** START SUPPLIED MATERIAL **

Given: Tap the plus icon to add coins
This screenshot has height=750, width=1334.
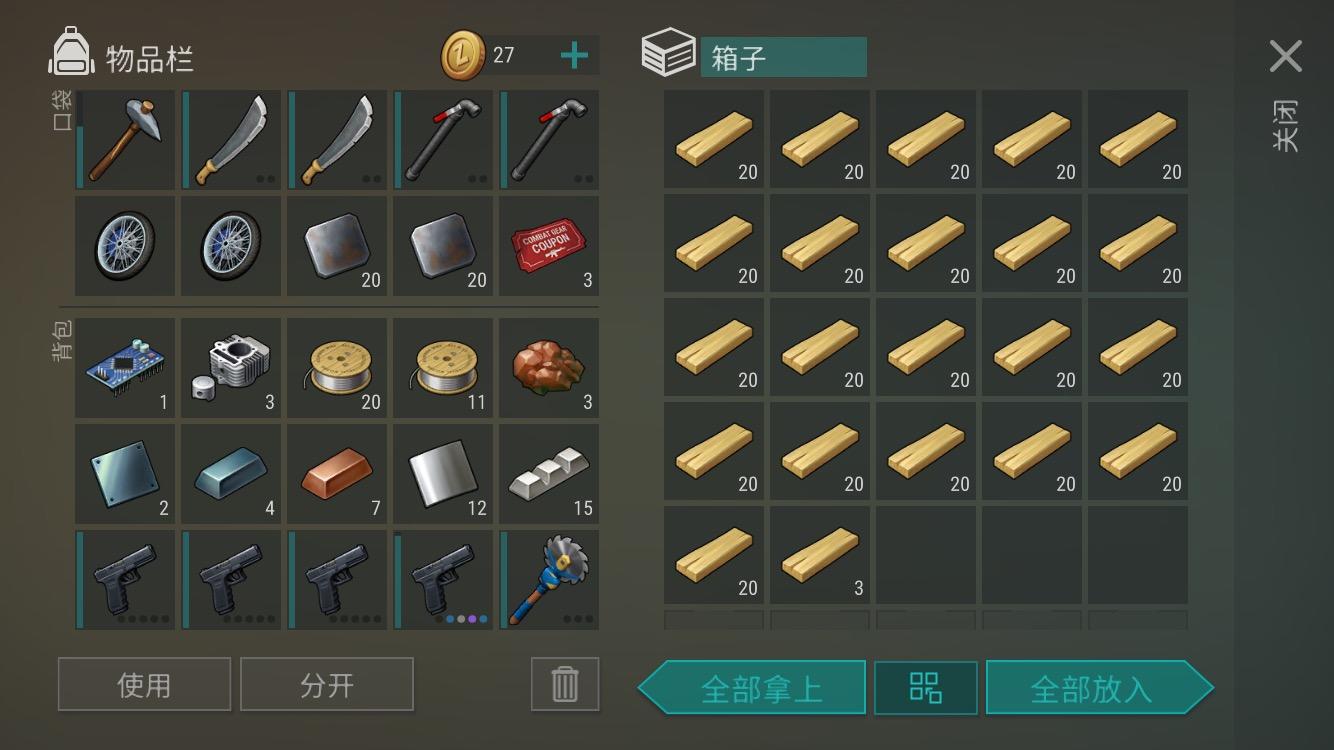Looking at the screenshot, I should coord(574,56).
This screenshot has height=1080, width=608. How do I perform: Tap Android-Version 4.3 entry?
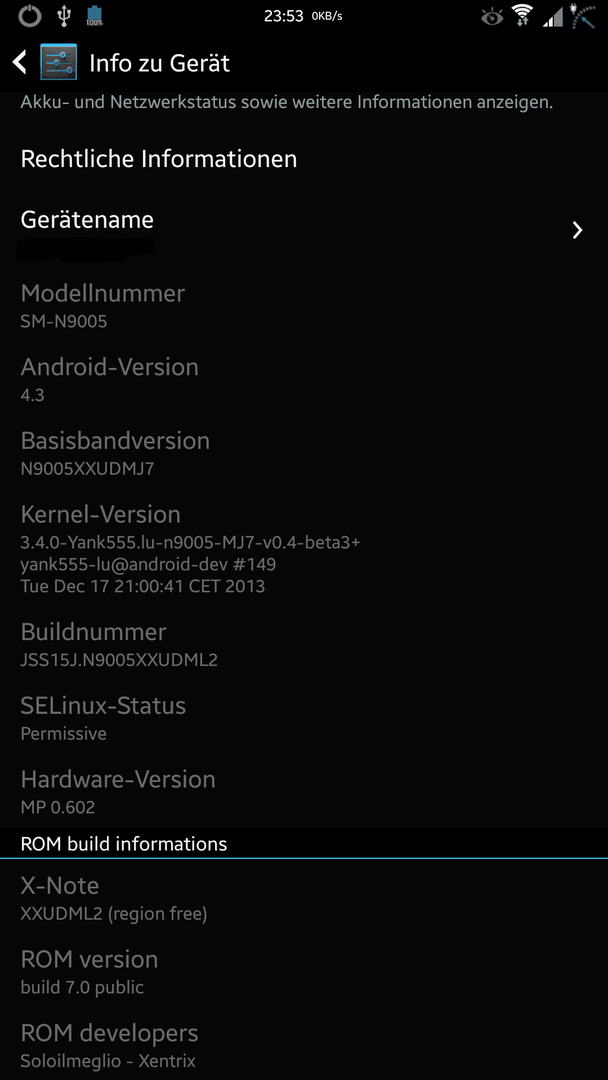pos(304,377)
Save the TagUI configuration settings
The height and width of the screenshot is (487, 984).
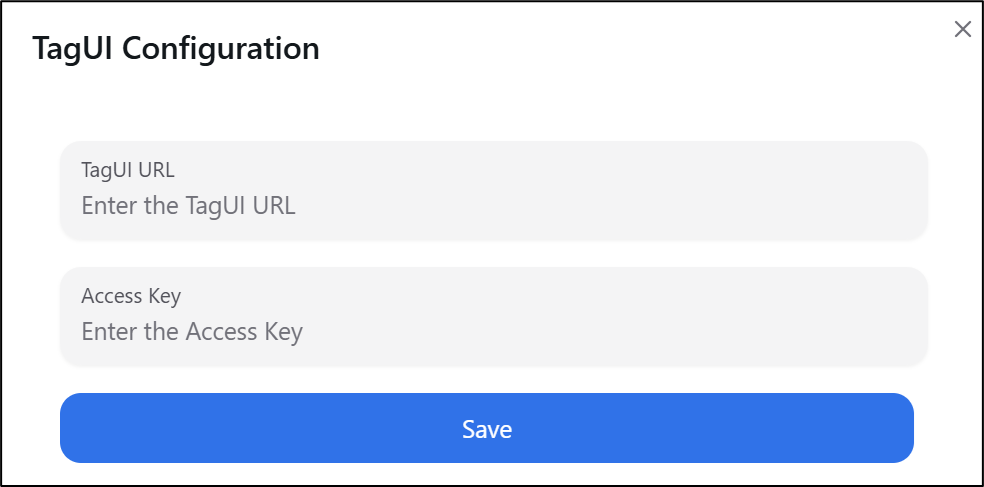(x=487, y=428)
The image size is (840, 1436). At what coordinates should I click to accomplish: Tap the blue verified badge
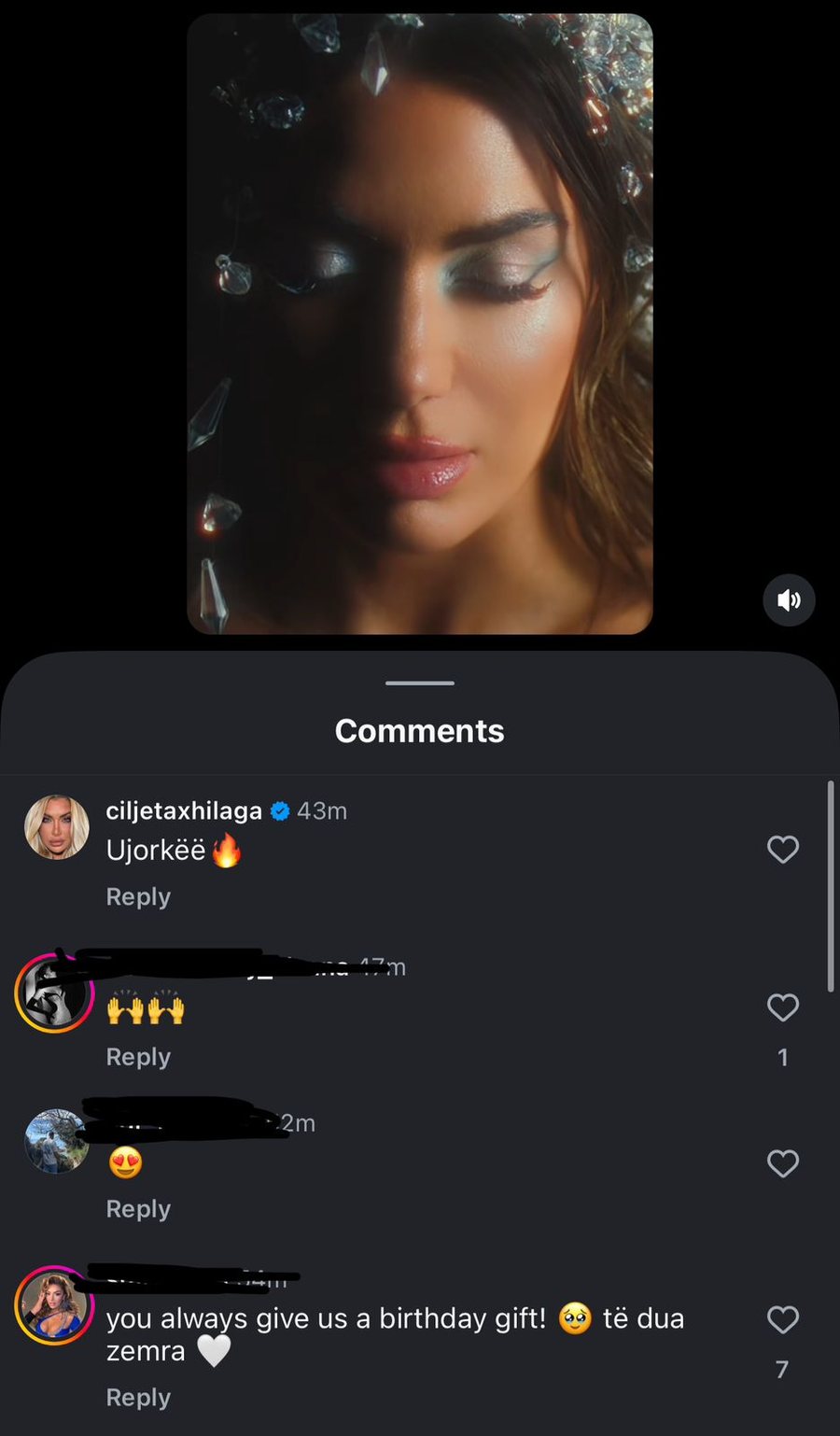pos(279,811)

** END SUPPLIED MATERIAL **
** START SUPPLIED MATERIAL **

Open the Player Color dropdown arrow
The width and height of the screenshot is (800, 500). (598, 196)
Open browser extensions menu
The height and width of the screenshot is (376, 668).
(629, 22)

** END SUPPLIED MATERIAL **

WHAT THE TASK REQUIRES: Update the part of the material that opens with the line containing "Given: Tap the plus icon to add coins" and closes with the line containing "pos(304,377)", replacing "Tap" with "Press" and leaving everything else unchanged. Leave the pictures out of your answer.

ANSWER TO THIS EXERCISE:
Given: Press the plus icon to add coins
This screenshot has height=750, width=1334.
Looking at the screenshot, I should coord(574,56).
This screenshot has height=1080, width=608. How do I perform: Press Android-Version 4.3 entry?
pos(304,377)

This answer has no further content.